Enquanto esperava fui gerando a sensação que estava à espera de vez para cortar o cabelo. Entravam pessoas, saíam pessoas… o chefe nunca mais vinha, eu já com uma íntima relação com o Óscar (assim se chamava o papagaio), as pessoas riam, outras perguntavam se o bilhete de identidade já tinha aparecido e a tudo um simpático cabo, quarentão e gorducho, ia respondendo com a bonomia própria de quem está ali para servir a comunidade, melhor, a participar na sociedade, porque tudo o que era dito, perguntado ou respondido era num registo de loja de bairro e eu juro se não fiquei com a ideia de que toda a gente se conhecia e se não costumavam encontrar-se ali todos os dias. Há até uma senhora grávida, negra e bonita , que entra e pergunta se o marido já ali tinha chegado porque tinha sido preso essa noite em Alcabideche… o polícia disse que não, mas que esperasse um bocadinho, (toda a gente é suposta esperar um bocadinho) talvez estivesse a chegar. O homem chegou… aliás eram dois, calados e algemados, escoltados por um Dirty Harry versão lusa, de camisola azul, gorro da mesma cor e óculos
Ray Ban. Ahhh, mas entretanto chegou o chefe. Lá fiz a queixa. O chefe ia escrevendo e, eu seja ceguinho, foi interrompido mais de 10 vezes pelo telefone. Cada telefonema, entre sorrisos cúmplices, tinha a ver, pareceu-me a mim, com o jogo de ontem do Benfica, da filha que saía mais tarde e quem é que a ia buscar à escola, com o carro que estava a mudar o óleo ou com a comadre que chegava amanhã do Norte. Não posso jurar, mas foi mais ou menos isso.

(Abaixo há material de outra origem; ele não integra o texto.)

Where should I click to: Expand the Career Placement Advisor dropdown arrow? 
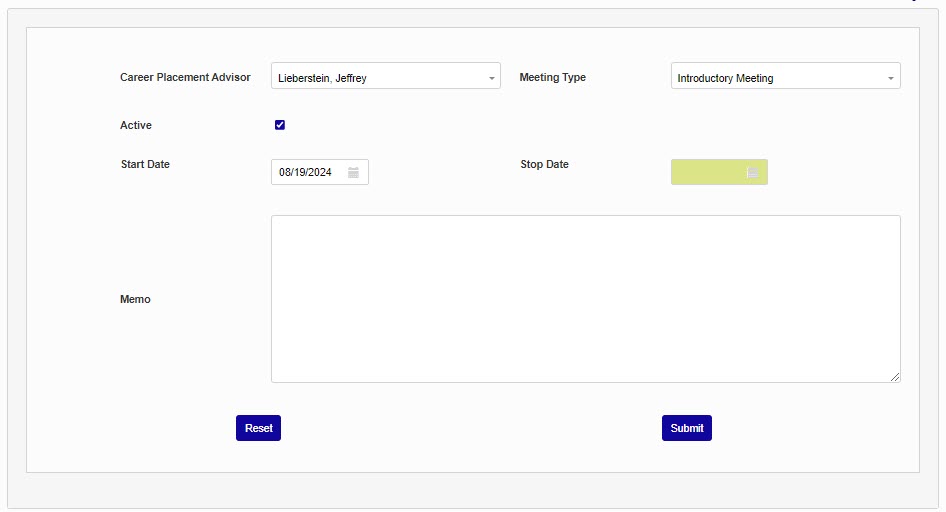click(x=491, y=78)
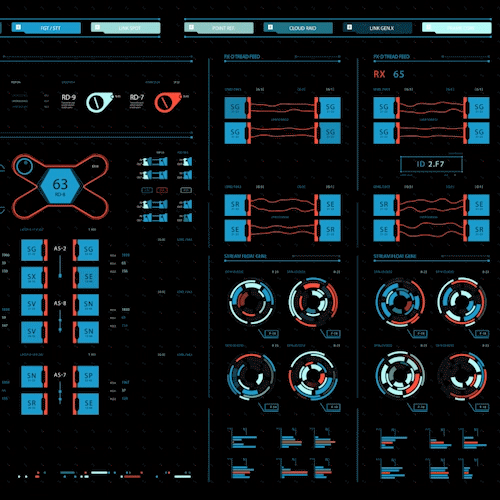Expand the square box on the rightmost light tab
This screenshot has width=500, height=500.
point(429,27)
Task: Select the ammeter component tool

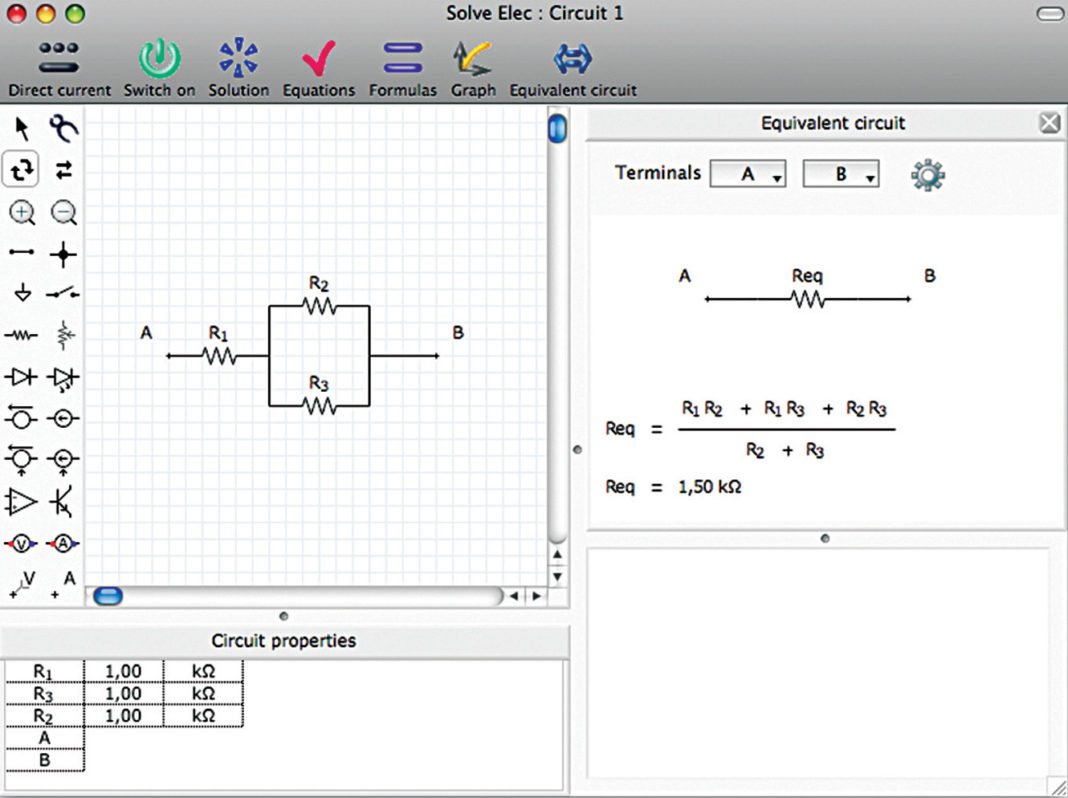Action: pyautogui.click(x=62, y=543)
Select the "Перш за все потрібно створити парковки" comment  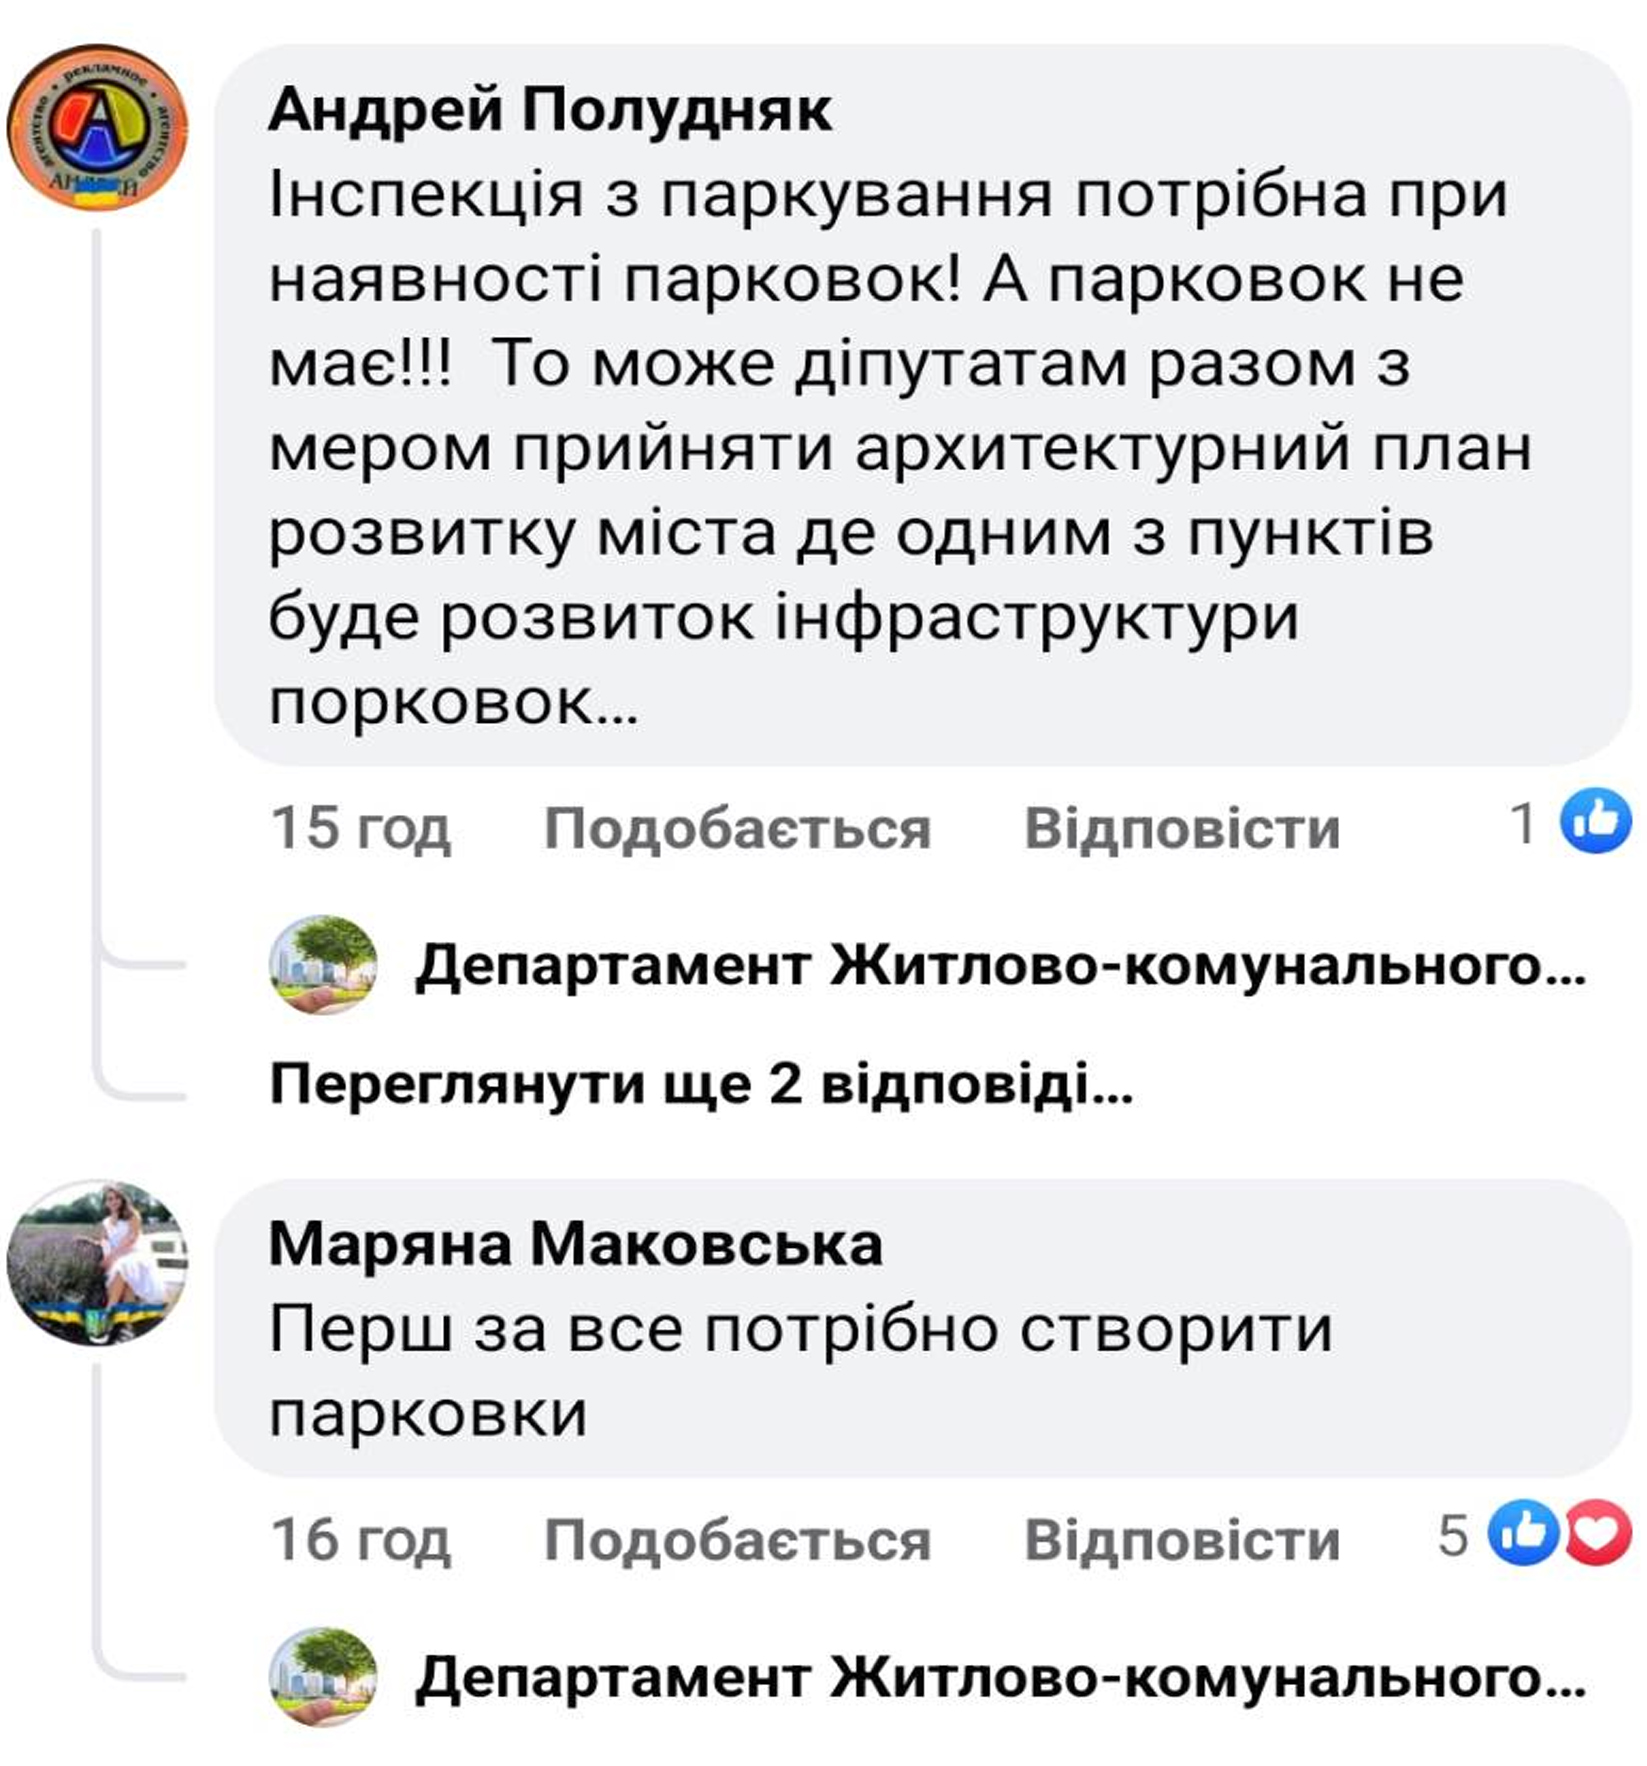click(800, 1371)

Entre telefonemas, aparecia outro chefe, outro subordinado, mulheres de limpeza (uma até para dizer que o papagaio tinha de sair dali
porque “o cão” já se tinha atirado a ele), enfim, um mundo de gente, de interrupções, de questões que tinham tudo a ver com tudo menos com o facto de eu estar despojado de uma série de documentos para cuja renovação me era exigida a participação à polícia e querer apresentar a necessária queixa.

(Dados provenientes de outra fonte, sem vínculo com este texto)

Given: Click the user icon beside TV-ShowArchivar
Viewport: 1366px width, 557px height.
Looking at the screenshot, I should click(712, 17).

Nós somos assim. Nem bons, nem maus, somos assim. Não sei se é bom se é mau, somos assim ponto final parágrafo, há quem goste, há quem, como eu, se interrogue sobre as razões profundas de se “
estar” numa esquadra como quem está numa loja de reparação de fechaduras ou numa pastelaria a discutir futebol. Mas isto sou eu que sou esquisito. No meio disto tudo, sempre se vão resolvendo alguns casos. Aliás, as opiniões eram unânimes. Desde o chefe à mulher que estava preocupada com o facto de o cão poder comer o papagaio, todos acham “
que os documentos aparecem”. Mais ou menos no estilo “isto é tudo boa gente”. Ficam só com o dinheiro mas devolvem os documentos. Sentido cívico, afinal.
Neste momento sou o feliz detentor de um papel assinado e devidamente carimbado a provar que apresentei uma queixa na Polícia por furto e que “
para os efeitos tidos por convenientes lavrou-se o presente documento, Auto de Denúncia, que foi integralmente lido e revisto e vai devidamente assinado pelo denunciante e pelo autuante”. Posso, assim, passar á segunda fase, ou seja pedir segundas vias dos documentos. Isto se, entretanto, a mulher da limpeza não estiver carregada de razão e o ladrão, gajo porreiro, devolver os documentos que, segundo a autoridade e cito “
ó meu amigo, isto pode ir ter a Alcabideche, a Sintra, a Carcavelos, mas vai ver que aparecem…”. “
Ai aparecem aparecem, que a mim já me aconteceu , vinha eu das compras, estava a minha sogra muito doente, também fui roubada no Pai do Vento e os documentos apareceram em Murches”, dizia a mulher da limpeza… ou foi o chefe… teria sido a grávida que estava à espera que o marido fosse libertado pelo Dirty Harry?